(DATA SUPPLIED Opens)
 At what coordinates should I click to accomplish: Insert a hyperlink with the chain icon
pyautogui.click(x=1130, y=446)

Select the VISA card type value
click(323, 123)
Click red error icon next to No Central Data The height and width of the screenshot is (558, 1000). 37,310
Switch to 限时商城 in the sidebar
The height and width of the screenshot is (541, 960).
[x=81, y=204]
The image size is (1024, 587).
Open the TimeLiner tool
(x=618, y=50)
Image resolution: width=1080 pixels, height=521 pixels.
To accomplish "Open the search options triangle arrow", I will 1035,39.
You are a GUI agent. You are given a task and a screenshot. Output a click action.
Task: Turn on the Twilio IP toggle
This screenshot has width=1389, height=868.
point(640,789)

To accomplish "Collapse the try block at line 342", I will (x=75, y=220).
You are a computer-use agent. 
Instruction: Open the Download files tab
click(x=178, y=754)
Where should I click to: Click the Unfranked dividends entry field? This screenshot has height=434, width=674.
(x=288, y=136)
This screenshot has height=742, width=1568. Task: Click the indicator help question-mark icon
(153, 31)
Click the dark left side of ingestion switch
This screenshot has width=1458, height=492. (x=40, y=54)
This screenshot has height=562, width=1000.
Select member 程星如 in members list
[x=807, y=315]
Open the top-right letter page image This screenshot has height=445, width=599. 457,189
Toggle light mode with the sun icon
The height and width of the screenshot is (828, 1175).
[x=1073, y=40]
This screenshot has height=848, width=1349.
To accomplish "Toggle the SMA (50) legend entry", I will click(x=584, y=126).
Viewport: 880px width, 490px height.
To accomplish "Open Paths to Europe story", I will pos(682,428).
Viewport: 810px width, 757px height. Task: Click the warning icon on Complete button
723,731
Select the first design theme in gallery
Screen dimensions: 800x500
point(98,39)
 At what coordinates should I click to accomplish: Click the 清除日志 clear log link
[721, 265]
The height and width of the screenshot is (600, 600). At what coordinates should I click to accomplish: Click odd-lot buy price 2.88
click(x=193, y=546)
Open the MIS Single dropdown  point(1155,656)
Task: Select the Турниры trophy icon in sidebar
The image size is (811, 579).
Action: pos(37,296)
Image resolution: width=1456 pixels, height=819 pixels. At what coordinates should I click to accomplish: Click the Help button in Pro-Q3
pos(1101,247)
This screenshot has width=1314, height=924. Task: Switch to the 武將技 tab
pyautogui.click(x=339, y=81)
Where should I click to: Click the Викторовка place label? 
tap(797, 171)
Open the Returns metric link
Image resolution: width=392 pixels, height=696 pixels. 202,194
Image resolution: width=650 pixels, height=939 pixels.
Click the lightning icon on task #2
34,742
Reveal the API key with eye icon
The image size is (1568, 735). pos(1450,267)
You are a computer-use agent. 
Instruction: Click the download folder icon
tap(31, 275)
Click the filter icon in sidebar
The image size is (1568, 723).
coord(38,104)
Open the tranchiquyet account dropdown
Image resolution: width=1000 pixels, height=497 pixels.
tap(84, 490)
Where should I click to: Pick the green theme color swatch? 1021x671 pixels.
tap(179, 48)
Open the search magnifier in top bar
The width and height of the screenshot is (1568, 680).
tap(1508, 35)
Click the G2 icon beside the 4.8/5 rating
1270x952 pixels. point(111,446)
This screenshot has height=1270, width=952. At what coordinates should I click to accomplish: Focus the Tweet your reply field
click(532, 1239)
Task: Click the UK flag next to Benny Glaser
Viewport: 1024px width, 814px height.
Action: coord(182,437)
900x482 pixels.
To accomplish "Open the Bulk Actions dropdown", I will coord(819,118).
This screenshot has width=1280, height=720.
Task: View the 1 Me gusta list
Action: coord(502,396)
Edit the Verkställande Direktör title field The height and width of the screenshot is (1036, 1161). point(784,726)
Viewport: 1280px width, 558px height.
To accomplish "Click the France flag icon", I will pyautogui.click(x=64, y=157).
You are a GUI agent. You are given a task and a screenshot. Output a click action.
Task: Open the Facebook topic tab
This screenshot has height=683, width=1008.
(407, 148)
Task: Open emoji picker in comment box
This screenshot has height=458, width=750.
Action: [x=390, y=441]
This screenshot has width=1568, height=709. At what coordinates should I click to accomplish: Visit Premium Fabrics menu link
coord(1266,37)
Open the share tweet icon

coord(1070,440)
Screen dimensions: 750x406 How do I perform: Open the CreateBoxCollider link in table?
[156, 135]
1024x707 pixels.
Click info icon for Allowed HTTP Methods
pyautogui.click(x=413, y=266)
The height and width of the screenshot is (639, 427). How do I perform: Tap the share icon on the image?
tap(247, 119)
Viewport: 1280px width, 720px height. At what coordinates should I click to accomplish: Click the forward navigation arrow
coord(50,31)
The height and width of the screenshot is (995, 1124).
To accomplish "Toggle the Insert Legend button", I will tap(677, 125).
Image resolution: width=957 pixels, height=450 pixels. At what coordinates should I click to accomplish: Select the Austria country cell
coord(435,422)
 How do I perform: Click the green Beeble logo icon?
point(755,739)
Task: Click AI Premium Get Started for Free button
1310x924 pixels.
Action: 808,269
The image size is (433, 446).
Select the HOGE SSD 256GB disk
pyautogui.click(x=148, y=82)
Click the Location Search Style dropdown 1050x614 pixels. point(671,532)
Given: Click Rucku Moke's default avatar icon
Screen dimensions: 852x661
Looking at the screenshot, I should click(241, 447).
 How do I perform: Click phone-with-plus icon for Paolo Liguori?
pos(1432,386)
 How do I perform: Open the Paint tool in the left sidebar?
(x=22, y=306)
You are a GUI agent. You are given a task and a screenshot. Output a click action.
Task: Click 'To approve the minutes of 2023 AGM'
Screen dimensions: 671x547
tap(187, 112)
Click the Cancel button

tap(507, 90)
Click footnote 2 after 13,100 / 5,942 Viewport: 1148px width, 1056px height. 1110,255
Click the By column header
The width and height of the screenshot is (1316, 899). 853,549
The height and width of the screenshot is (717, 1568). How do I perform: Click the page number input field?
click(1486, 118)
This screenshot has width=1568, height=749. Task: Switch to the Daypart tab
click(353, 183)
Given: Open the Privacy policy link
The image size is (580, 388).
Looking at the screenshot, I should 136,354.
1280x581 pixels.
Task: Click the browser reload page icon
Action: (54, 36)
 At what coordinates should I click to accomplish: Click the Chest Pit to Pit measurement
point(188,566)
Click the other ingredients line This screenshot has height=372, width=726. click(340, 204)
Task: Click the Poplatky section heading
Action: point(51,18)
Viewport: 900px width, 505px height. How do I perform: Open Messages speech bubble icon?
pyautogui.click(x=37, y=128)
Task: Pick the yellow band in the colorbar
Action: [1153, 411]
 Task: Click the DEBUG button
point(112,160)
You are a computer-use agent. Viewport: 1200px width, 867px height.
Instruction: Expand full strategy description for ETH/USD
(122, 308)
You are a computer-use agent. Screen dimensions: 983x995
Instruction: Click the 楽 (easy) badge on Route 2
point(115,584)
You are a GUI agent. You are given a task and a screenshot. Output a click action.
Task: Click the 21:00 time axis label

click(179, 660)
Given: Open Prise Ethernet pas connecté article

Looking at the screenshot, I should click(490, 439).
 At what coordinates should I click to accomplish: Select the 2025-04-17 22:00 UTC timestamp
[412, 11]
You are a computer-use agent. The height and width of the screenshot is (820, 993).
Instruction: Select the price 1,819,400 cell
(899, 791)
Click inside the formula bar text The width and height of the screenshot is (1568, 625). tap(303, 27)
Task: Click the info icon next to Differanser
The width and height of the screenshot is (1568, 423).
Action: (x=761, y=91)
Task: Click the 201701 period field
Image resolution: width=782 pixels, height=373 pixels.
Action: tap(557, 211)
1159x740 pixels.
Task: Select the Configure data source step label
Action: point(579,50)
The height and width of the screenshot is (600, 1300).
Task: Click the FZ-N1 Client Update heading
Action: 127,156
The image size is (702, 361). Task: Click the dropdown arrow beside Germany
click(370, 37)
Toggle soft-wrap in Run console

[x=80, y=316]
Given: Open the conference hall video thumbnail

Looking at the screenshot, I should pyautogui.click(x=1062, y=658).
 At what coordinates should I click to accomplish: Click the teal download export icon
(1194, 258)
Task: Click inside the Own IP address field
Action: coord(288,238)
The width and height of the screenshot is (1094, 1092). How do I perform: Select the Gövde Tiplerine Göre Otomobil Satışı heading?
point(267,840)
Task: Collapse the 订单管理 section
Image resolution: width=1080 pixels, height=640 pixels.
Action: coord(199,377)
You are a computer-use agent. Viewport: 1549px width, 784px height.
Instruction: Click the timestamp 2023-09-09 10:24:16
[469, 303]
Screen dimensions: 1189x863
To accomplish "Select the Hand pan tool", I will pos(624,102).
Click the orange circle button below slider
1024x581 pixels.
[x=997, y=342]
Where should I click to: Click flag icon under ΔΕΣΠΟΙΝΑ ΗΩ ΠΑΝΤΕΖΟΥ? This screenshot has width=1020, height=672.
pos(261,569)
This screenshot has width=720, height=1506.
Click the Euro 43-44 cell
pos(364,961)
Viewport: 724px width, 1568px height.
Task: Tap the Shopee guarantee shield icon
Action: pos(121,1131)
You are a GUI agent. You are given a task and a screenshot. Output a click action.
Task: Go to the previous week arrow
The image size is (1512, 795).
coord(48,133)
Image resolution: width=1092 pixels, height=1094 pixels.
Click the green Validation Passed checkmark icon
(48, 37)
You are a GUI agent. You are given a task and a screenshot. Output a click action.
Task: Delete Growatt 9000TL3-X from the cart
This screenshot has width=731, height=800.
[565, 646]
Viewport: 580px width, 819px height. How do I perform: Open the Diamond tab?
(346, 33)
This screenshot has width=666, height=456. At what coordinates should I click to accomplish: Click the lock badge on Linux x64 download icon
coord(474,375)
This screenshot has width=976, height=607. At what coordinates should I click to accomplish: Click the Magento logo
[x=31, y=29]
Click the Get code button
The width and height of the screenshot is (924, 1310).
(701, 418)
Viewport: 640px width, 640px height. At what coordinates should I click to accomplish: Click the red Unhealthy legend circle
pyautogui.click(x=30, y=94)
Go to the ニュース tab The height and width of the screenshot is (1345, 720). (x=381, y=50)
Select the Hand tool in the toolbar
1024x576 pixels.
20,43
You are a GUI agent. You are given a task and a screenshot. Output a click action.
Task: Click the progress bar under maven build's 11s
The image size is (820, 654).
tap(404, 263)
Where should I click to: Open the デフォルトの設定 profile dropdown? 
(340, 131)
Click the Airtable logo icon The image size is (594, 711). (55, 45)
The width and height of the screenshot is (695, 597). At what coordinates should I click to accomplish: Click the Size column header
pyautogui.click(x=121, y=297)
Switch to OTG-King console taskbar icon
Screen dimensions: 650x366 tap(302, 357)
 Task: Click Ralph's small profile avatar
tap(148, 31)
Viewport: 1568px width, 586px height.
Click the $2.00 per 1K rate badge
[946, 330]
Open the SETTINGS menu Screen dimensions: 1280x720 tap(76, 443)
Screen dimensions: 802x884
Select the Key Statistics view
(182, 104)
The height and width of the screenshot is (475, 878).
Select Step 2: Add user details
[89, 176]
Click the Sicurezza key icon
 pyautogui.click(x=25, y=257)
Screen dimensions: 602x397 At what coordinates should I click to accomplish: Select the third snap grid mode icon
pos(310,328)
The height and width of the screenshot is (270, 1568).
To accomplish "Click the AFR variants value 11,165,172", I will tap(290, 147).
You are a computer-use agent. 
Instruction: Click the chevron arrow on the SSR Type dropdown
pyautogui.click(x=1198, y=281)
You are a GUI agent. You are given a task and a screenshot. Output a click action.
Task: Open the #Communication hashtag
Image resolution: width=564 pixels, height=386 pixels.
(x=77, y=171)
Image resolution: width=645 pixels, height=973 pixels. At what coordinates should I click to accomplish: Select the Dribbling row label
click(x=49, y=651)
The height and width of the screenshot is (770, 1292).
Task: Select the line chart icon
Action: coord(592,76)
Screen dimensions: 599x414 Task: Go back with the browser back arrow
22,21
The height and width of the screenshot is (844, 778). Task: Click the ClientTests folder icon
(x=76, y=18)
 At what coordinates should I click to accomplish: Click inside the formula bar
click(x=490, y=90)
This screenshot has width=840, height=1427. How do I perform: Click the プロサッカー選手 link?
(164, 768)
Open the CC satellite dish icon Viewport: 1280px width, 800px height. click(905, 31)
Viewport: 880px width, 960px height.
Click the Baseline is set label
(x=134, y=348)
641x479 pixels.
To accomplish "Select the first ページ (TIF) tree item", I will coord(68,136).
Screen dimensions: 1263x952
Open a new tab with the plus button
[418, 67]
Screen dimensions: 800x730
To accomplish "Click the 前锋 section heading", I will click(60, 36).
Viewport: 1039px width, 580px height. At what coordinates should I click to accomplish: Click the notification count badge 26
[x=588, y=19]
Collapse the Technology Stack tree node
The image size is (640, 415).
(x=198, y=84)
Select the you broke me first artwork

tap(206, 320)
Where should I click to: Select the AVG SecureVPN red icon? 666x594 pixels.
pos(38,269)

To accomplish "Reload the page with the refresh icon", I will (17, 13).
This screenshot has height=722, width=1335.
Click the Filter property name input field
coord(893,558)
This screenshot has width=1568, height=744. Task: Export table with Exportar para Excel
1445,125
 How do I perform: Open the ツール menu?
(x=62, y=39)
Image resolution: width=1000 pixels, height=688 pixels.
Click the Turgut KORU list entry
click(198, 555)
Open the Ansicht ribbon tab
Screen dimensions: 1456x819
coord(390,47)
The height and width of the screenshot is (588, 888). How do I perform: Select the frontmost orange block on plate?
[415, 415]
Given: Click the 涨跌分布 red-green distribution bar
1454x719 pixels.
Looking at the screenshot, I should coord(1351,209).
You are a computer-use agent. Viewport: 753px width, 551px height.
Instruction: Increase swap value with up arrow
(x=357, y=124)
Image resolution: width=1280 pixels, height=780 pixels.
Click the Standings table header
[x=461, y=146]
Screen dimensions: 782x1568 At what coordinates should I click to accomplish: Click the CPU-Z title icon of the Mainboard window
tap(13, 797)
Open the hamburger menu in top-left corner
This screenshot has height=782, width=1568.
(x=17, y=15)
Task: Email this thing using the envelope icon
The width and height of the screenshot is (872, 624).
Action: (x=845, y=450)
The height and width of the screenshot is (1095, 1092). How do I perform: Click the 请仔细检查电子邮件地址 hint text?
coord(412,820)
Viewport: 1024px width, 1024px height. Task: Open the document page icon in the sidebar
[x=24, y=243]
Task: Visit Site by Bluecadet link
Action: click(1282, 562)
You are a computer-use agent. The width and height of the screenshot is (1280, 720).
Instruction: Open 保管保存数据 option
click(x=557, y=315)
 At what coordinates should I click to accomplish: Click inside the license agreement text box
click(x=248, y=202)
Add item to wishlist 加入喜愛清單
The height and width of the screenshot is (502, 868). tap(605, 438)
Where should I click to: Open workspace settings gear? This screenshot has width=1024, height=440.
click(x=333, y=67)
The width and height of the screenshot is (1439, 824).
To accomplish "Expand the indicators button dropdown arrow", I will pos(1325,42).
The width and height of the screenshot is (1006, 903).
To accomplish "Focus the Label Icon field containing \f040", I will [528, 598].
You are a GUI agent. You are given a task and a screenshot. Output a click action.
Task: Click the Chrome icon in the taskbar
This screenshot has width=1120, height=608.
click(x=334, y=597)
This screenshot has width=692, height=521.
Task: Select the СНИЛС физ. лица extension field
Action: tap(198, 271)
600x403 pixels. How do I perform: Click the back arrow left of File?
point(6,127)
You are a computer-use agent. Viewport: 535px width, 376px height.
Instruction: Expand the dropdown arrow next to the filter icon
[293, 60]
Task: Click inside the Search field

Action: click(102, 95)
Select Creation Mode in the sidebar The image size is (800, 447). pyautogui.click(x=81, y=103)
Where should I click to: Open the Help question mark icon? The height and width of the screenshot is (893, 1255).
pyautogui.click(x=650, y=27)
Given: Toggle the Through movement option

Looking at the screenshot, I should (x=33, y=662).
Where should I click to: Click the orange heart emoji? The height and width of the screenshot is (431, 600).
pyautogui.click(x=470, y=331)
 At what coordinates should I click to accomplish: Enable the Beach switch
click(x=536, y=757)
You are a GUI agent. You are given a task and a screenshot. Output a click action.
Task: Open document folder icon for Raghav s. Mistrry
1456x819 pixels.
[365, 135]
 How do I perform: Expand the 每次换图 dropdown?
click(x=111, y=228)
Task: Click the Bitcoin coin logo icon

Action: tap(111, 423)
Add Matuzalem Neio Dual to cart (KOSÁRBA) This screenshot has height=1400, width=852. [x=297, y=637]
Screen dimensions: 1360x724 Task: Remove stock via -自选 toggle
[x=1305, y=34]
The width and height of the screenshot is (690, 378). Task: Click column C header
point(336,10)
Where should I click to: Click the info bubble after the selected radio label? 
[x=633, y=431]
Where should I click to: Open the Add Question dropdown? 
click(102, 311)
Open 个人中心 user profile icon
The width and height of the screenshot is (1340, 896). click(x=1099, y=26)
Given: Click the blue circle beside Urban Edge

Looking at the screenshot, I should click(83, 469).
(DATA SUPPLIED Closes)
YOUR ASSIGNMENT. Where a line above holds the word "cart", copy it.

ANSWER BELOW.
Task: Delete Growatt 9000TL3-X from the cart
Add Matuzalem Neio Dual to cart (KOSÁRBA) This screenshot has height=1400, width=852. [x=297, y=637]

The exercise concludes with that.